#### Supplied text

It was within the pages of Richard Peck's Newbery Honor-winning A Long Way from Chicago that Mary Alice and Grandma Dowdel first made their captivating debut. Now they're back for more astonishing, laugh-out-loud adventures when fifteen-year-old Mary Alice moves in with her spicy grandmother for the year. Expect moonlit schemes, romances both foiled and founded, and a whole parade of fools made to suffer in unusual (and always hilarious) ways. Ages 9-12. Hardcover - 130 pages

Amazon.com

Grandma Dowdel's back! She's just as feisty and terrifying and goodhearted as she was in Richard Peck's A Long Way from Chicago, and every bit as funny. In the first book, a Newbery Honor winner, Grandma's rampages were seen through the eyes of her grandson Joey, who, with his sister, Mary Alice, was sent down from Chicago for a week every summer to visit. But now it's 1937 and Joey has gone off to work for the Civilian Conservation Corps, while 15-year-old Mary Alice has to go stay with Grandma alone--for a whole year, maybe longer. From the very first moment when she arrives at the depot clutching her Philco portable radio and her cat, Bootsie, Mary Alice knows it won't be easy. And it's not. She has to sleep alone in the attic, attend a hick town school where in spite of her worn-out coat she's "the rich girl from Chicago," and be an accomplice in Grandma's outrageous schemes to run the town her own way--and do good while nobody's looking. But being Grandma's sidekick is always interesting, and by the end of the year, Mary Alice has grown to see the formidable love in the heart of her formidable Grandma.

#### Task brief
According to the book description, what is Mary Alice holding when she arrives at the depot? The records are separate material with no connection to the book description.

#### Record extracts
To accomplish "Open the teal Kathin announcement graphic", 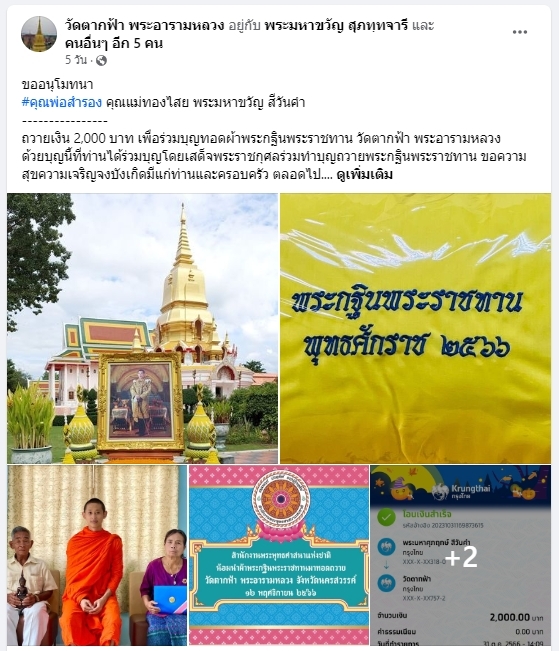I will [x=279, y=555].
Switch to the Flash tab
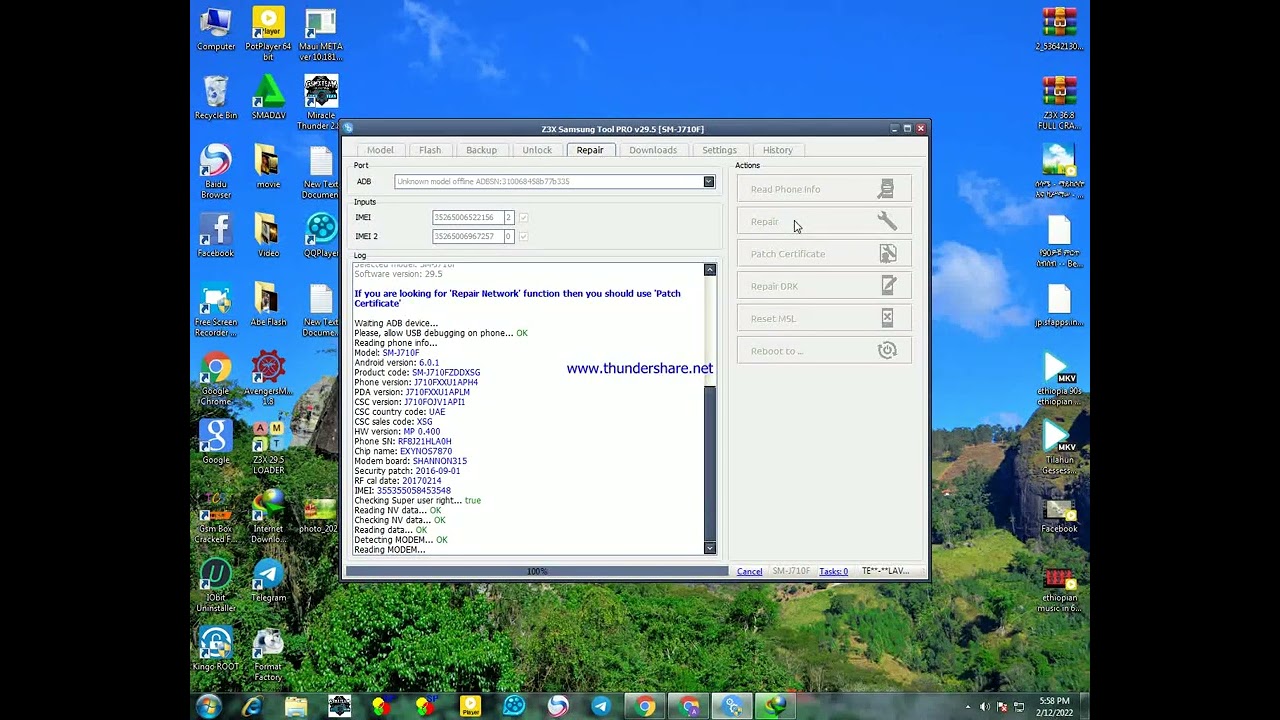 [x=430, y=150]
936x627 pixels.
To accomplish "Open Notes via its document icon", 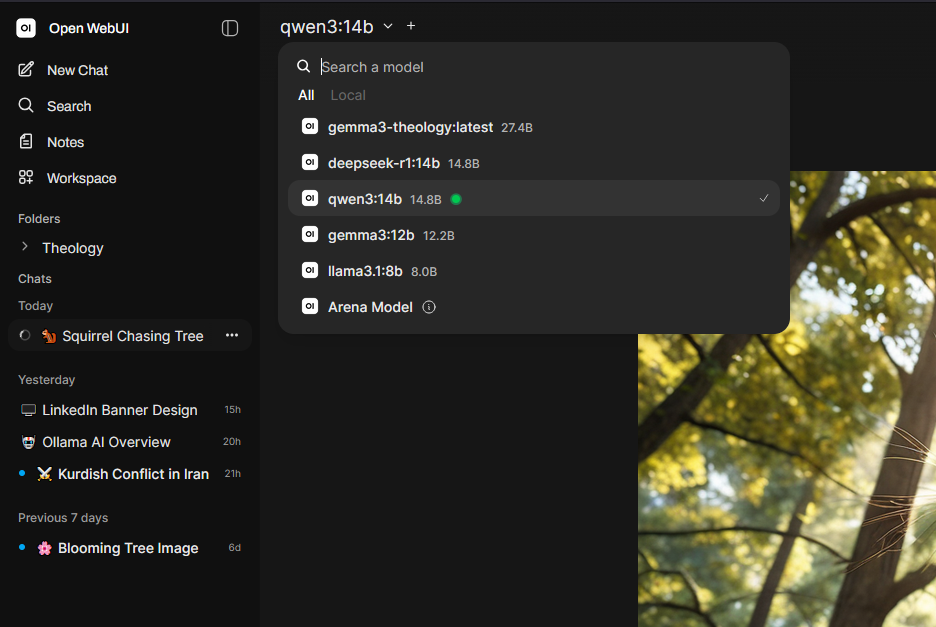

#### The completed task
Her Philco portable radio and her cat, Bootsie.